======== BRONTEKST ========

Hoe laat was het intussen geworden? Half tien? Tien uur?
Wat werd er gedaan en gesproken? Rustten we uit? Maakten we
voorbereidingen voor ons verblijf aldaar? Hadden we eigenlijk
inderdaad op een of andere wijze besloten daar te blijven?
Hoeveel vluchtelingen waren er hier eigenlijk? Ik weet nog van die
meisjes van Van den Donk, maar het zou ook wel al te gek zijn als ik
zelfs dat niet meer wist. Ook weet ik nog van die oude boer van
het Hoekje in Nuenen. Het Hoekje waar mijn ouders en broers en
zusjes intussen, terwijl we daar stil waren blijven staan,
passeerden, ook op de vlucht, in de richting van Refeling. Maar
zonder dat we van elkaar wisten en zonder ook maar een spoor van
zorgen in mijn hoofd: hoe zou het intussen met de anderen zijn?
Herinner ik me dan iets negatiefs beter dan de feiten die er waren?
Zeker niet; maar ik zou me dat toch zeker wel herinneren als ik
op dat moment door zulke gedachten gepijnigd was?
Die middag hebben we lange tijd op straat staan kijken in de richting
van de Nuenense kerk. De richting van Nuenen moet ik zeggen.

======== FRAGMENT UIT DATASET ========

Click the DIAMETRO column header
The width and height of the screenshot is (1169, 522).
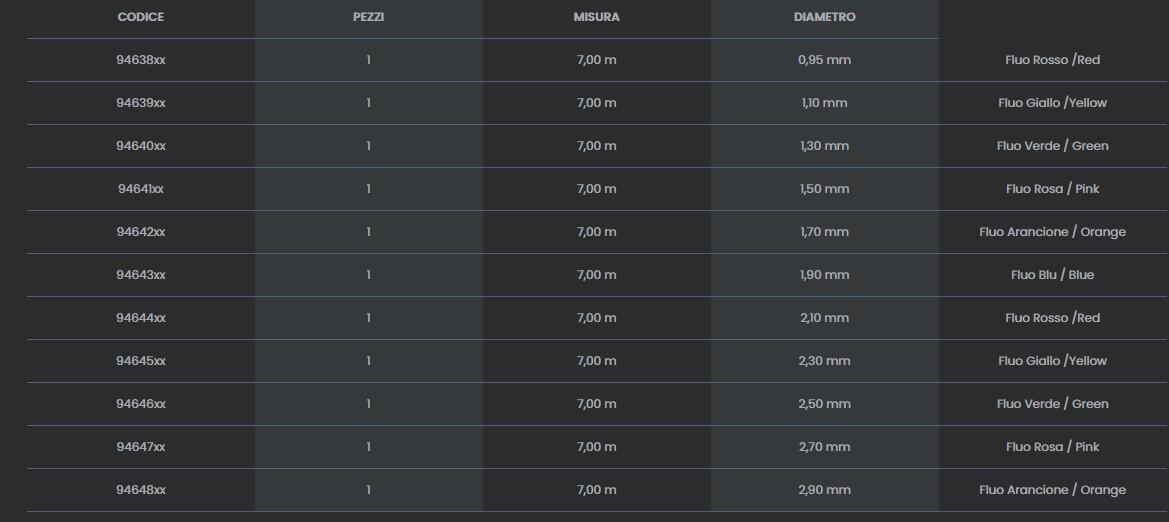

========

** DOEL A **
Geef uit de brontekst letterlijk het stuk weer dat begint met "Wat werd er" en doorloopt tot en met "daar te blijven?".
** DOEL B **
Waarom gaat de ik-persoon in de brontekst ervan uit dat er tijdens het wachten geen zorgen waren over hoe het met de anderen ging? Leg dat in één tot drie zinnen uit.

** UITGEWERKT ANTWOORD A **
Wat werd er gedaan en gesproken? Rustten we uit? Maakten we
voorbereidingen voor ons verblijf aldaar? Hadden we eigenlijk
inderdaad op een of andere wijze besloten daar te blijven?

** UITGEWERKT ANTWOORD B **
De ik-persoon redeneert dat het zeker bijgebleven zou zijn als zulke gedachten op dat moment hadden gepijnigd. Die herinnering is er niet, dus er was geen spoor van zorgen. Dat komt niet doordat iets negatiefs beter wordt onthouden dan de feiten.